PROVIDED TEXT -

_ _ _ _

Also, parliamentary committees, from time to time; as part of their oversight focus on municipalities, hold briefings on issues such as municipal debt owed to Eskom and water boards. 

 

Local Government Week

Local government week is a permanent and integral part of the NCOP programme.  The aim of the initiative is to provide an opportunity for national reflection on issues affecting local government and to seek solutions to those challenges, in order to improve the lives of South Africans through accelerated service delivery.

Parliamentarians, senior members of the national and provincial SALGA leadership, national Cabinet and Provincial Executive Councils, Mayors of selected metropolitan, district and local municipalities, the Auditor-General, independent analysts and strategic entities participate in the event. It provides an opportunity for SALGA to heed the call to take its rightful place and utilise its voice in the NCOP more meaningfully, as required by the Constitution.

The outcomes of the deliberations are the subject of a special sitting of the NCOP. See 2020 event.

 

Law-making

Municipalities have their own lawmaking powers but national Parliament can also initiate legislation and may assign any of its legislative powers, except the power to amend the Constitution, to municipal councils in the local sphere of government.

The Constitution provides that national legislation will provide criteria for the size of a municipal council. The size of a council is determined in terms of national legislation, namely the Municipal Structures Act.

 

Questions and Replies

Questions for Written Reply is a critical oversight mechanism for achieving government accountability. In their Questions to the Executive, MPs also focus on the performance of their constituencies and service delivery concerns in municipalities.

 

Petitions

Citizens can get redress and assistance through petitioning Parliament. A petition is a formal request to Parliament for intervention in a matter. It can take the form of either a request for assistance on a specific issue or for the redress of a grievance. A bulk of petitions routinely sent to and processed by Parliament would be from citizens seeking the legislature’s intervention to service delivery issues in municipalities across the country. Last term, four out of five petitions sent to Parliament were from residents calling on the National Assembly to investigate lack of electricity and the halting of a construction project in their respective localities. These were referred to committees by the Speaker’s Office for processing.

 

Section 139 interventions

By and large, an observable challenge in a number of local governments has been their lack of capacity to deliver on the principles of Section 153 of the Constitution which states that municipalities must structure and manage their administrative, and budget and planning processes to give priority to the basic needs of the communities they serve, and to promote the social and economic development of the same communities.

_ _ _ _

JOBS -
1: Rework the passage on Parliament and local government from "Municipalities have their" up to and including "sphere of government.", changing "national Parliament" to "the national legislature".
2: Write the next part of the passage on Parliament and local government, beginning after its final sentence.

RECORD LIST -
_ _ _ _

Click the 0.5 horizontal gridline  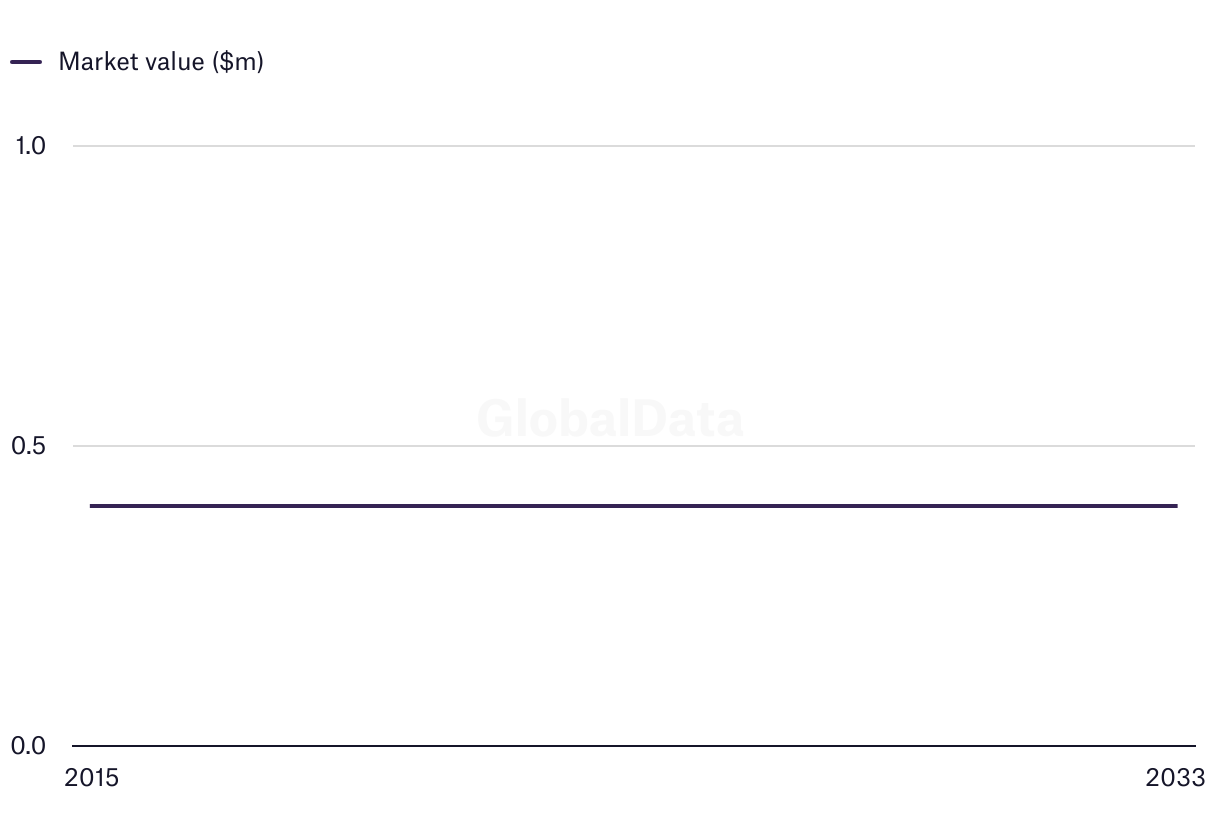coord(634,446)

_ _ _ _

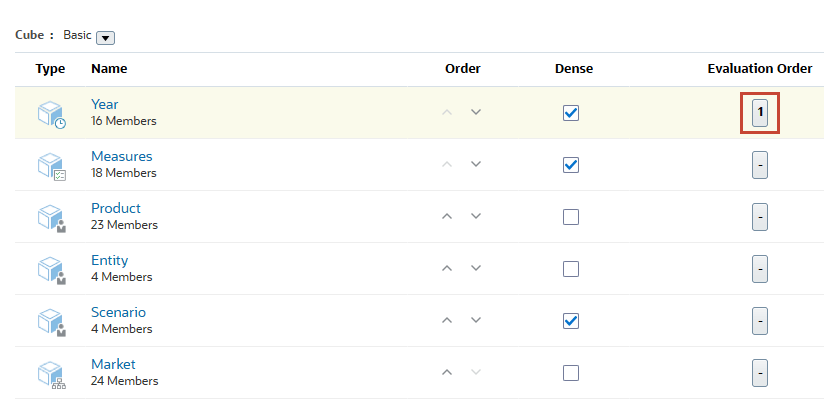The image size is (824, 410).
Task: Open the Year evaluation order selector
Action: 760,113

_ _ _ _

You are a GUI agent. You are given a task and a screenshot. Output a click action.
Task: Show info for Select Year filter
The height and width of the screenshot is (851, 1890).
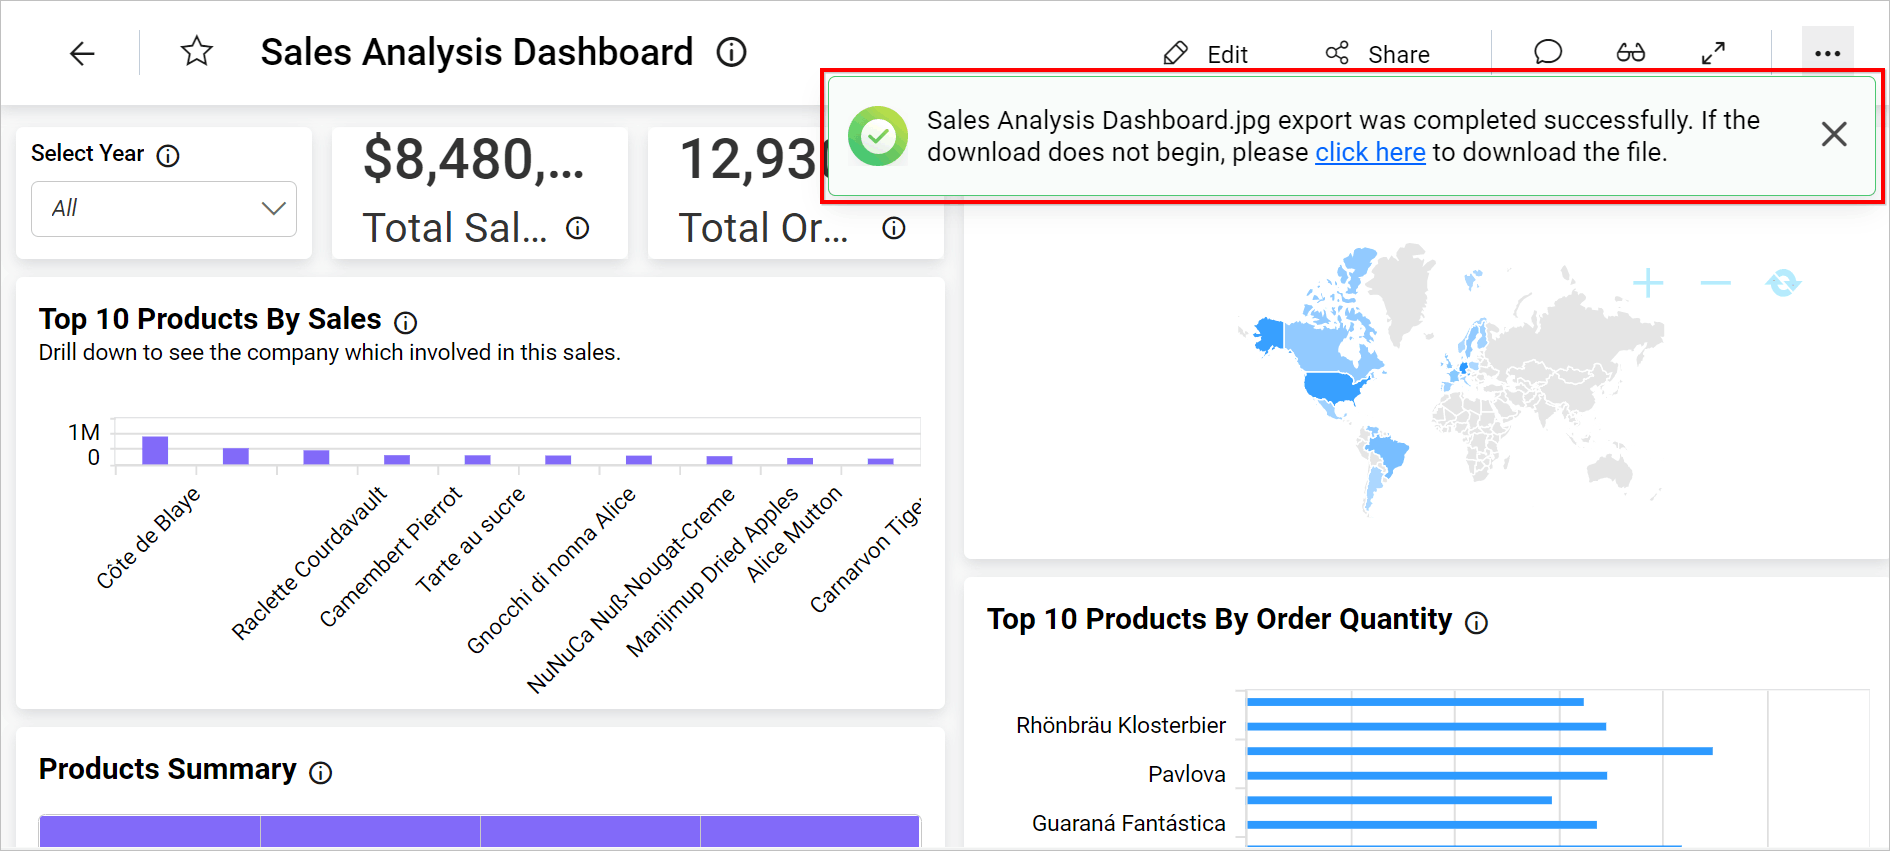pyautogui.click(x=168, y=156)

_ _ _ _

TASK-BY-TASK RESULTS -
1:
Municipalities have their own lawmaking powers but the national legislature can also initiate legislation and may assign any of its legislative powers, except the power to amend the Constitution, to municipal councils in the local sphere of government.

2:
Section 139 of the Constitution authorises the provincial executive to intervene in a municipality when it does not fulfil its executive obligation in terms of legislation. Intervention is a useful remedy that allows the provincial government to intervene to fulfil specific functions which the municipality is unable to fulfil due to a failure or inadequacy on the part of the Municipal Council.

In all this, the role of the NCOP is to authorize the intervention and assist the provincial executive in managing the intervention and protect the institutional integrity of local government against interventions that are too intrusive, not properly defined or not properly implemented. The NCOP must regularly review the intervention as it continues and make any appropriate recommendations to the provincial executive.

Recent trends point to the fact that national and provincial government interventions in municipalities have become more commonplace. At its special sitting recently, the NCOP approved the dissolution of the Tswaing Municipality in the North West. This after the Select Committee on Co-operative Governance and Traditional Affairs considered the dissolution of the municipality by the North West government on October 5. When the matter was put to a vote, eight provinces voted in support of the intervention and the Western Cape voted against.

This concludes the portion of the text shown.